Lawmakers have already tried boosting taxes on sugary drinks, and there are a couple new studies assessing those efforts. Back in 2012, Mexico slapped a tax on sodas and other sugar-sweetened beverages, and recently the British Medical Journal published a study suggesting that it has made a real difference. The study estimated that the tax had caused Mexicans to purchase 6 percent less sugar water in 2014. That’s not a huge decrease, but the trend seems to be accelerating — people are buying less and less soda as time passes — and the reduction was greatest in the poorer households, which have borne the brunt of injuries from diet-related disease.
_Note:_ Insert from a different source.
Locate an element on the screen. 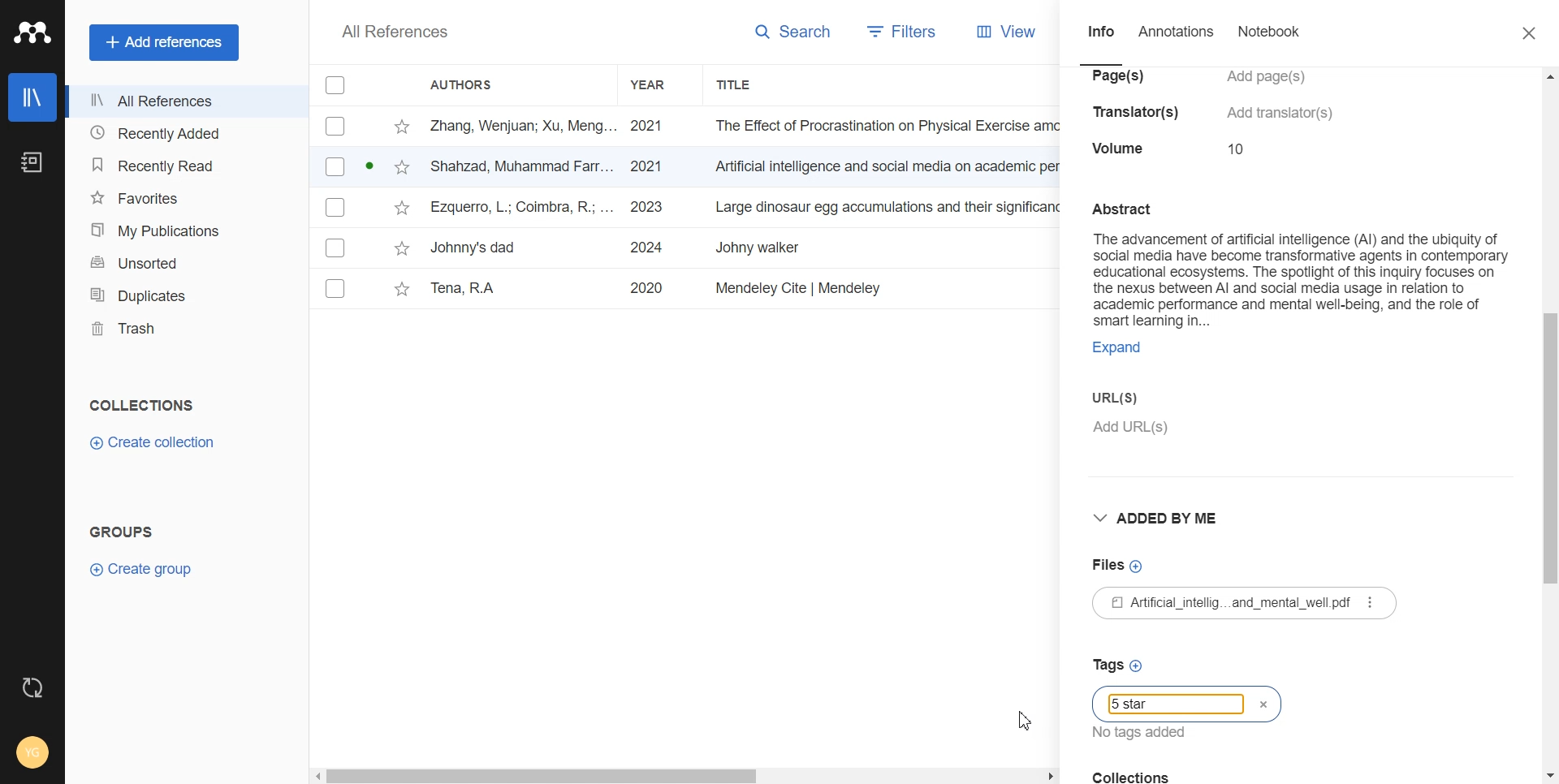 This screenshot has height=784, width=1559. More is located at coordinates (1368, 603).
There’s also a new study from the American Journal of Public Health, assessing the soda tax that the city of Berkeley passed a year ago. This study didn’t look for a drop in beverage purchases; instead, the researchers asked if retailers were passing the tax on to shoppers. Neither Mexico nor Berkeley tax consumers directly — instead, they tax manufacturers and distributors, who pass on that cost to retailers. In Mexico, the retailers simply bump up the cost of the drinks to cover this cost, but in Berkeley, some shop owners aren’t raising prices.
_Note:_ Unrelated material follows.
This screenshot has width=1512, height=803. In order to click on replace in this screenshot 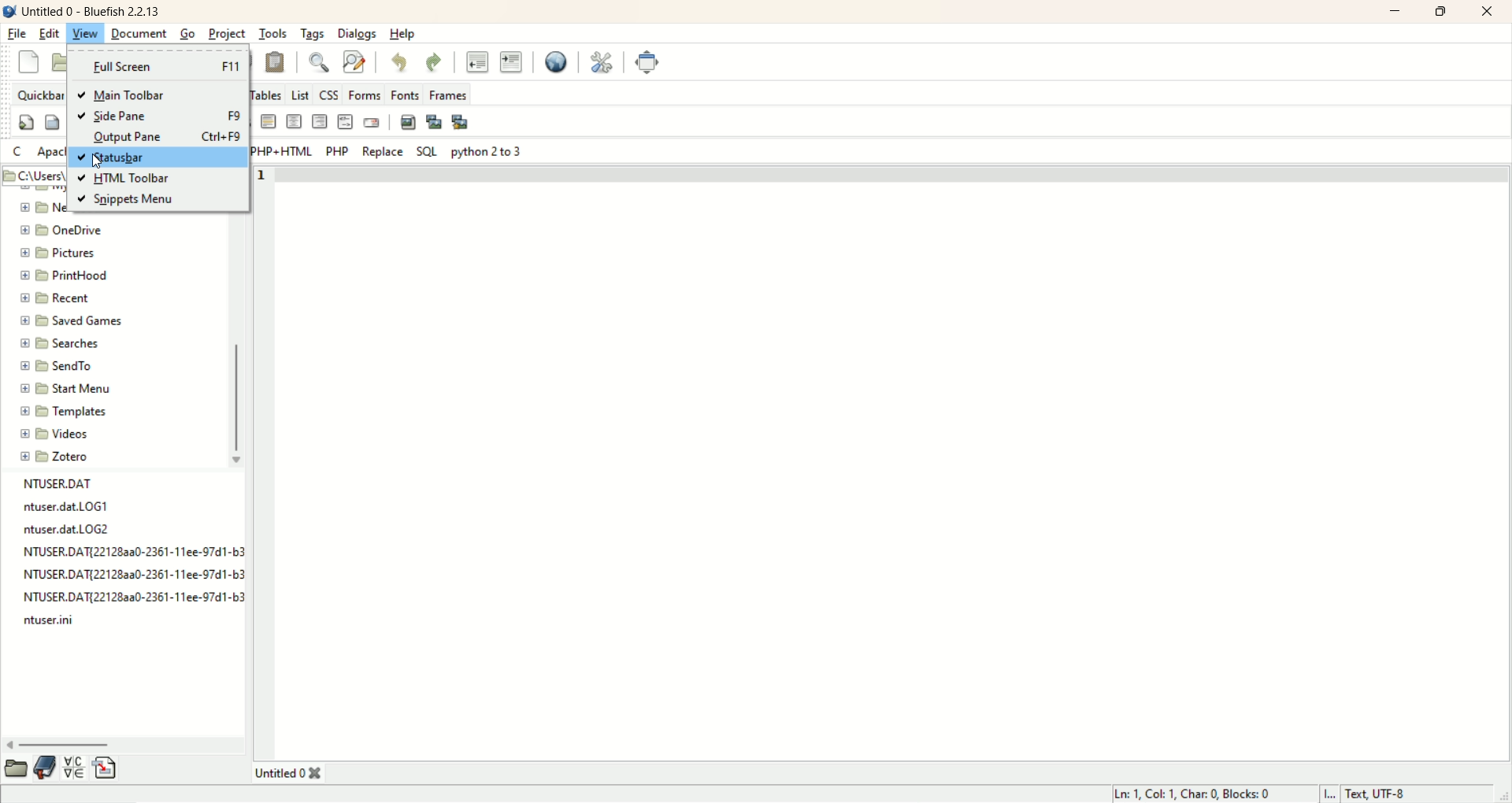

Overall, retailers in Berkeley were passing on about half of the tax to consumers (and either absorbing the rest, or increasing prices on other items). That’s not great, but it’s a lot better than a previous assessment of Berkeley’s tax had suggested. Furthermore, this paper only covers the first three months of the tax, and the authors talked to retailers who were still unsure how they were going to react — so that pass-through rate may improve.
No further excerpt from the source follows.